"(...) O aforismo deve ser a última colheita do uso da vida, e não uma impertinência ou uma afronta. Mas acontece que um coração novo encontra na rebelião uma força que se assemelha à sabedoria e que provém do desprendimento das coisas que ele não amou ainda; enquanto que aquele que muito conheceu o mundo, uma vez liberto, encontra-se, além de desamarrado das suas paixões, menos apressado no julgamento. O sábio é o homem que amou tanto a casa em festa como a casa em luto, e o fim e o princípio de todas as coisas. No momento da reflexão, ele pensa que o melhor da terra é não sabermos o futuro que nos está destinado; e, no dia alegre, goza de alegria. Esta condição da alegria não produzirá nunca o falso aforismo, que é apenas um excitante e um divertimento. Goza de alegria o que não encontra no mundo atractivo maior do que a virtude desconhecida.

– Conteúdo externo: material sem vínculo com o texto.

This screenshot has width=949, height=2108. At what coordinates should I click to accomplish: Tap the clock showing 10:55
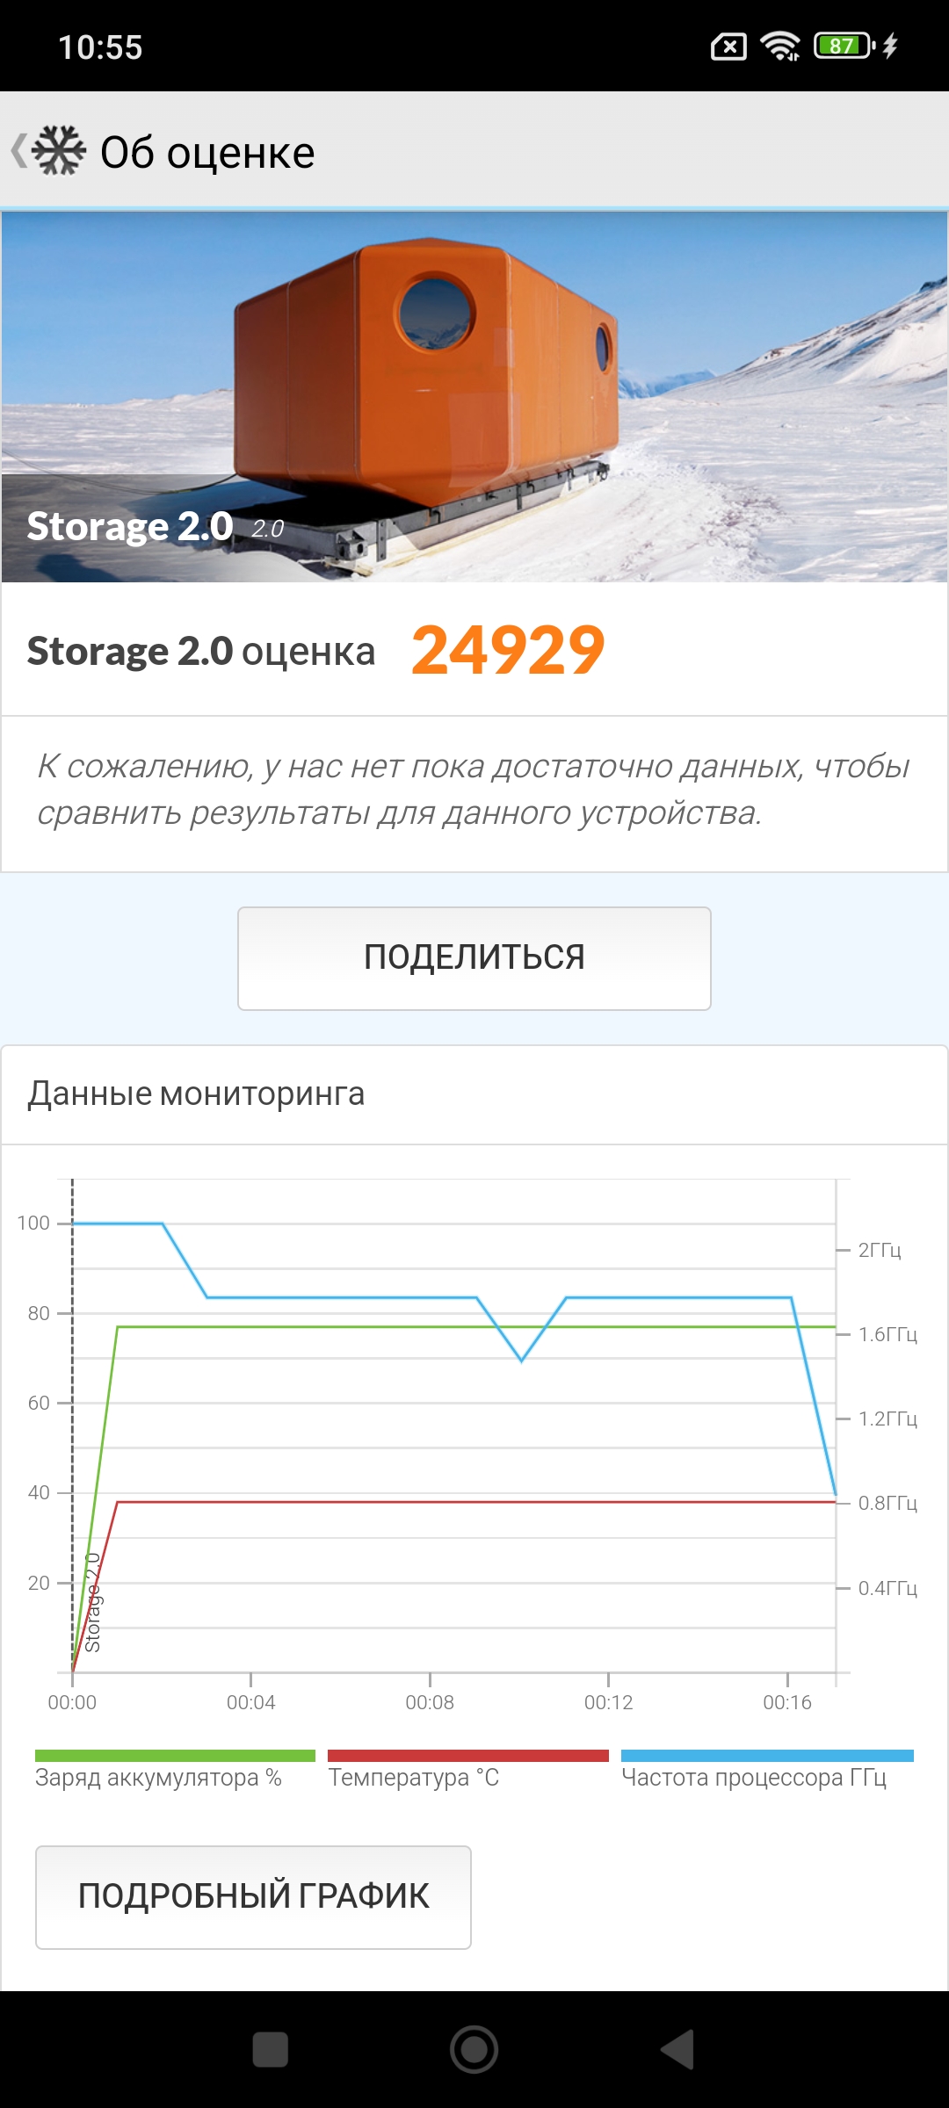100,47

Assim, lendo os aforismos de Karl Kraus, tomei-os como impróprios dum espírito profundo e sabedor. Como acontece decerto a muita gente inclinada à observação, ele conhece no seu íntimo aquele aforismo magistral: «Mais vale a sabedoria do que a força; mas a sabedoria do pobre é desprezada e as suas palavras não são escutadas». Esse sentimento de indigência que se apodera do indivíduo que pensa com justiça no meio duma turba indiferente, é o que prevalece no repentista dos aforismos. Ele sabe que um improviso veemente e a pedra de escândalo atirada com habilidade podem tirá-lo da sombra e levá-lo a abrir os ouvidos fechados. É por isso que os momentos de maior convulsão da história aparecem prodigiosamente povoados de oradores e de pensadores. Eles são os sábios pobres, aquele que em época discreta e burocrática não chegariam a pronunciar uma só palavra ou não seriam escutados."
Agustina Bessa-Luís, In 'Alegria do Mundo'.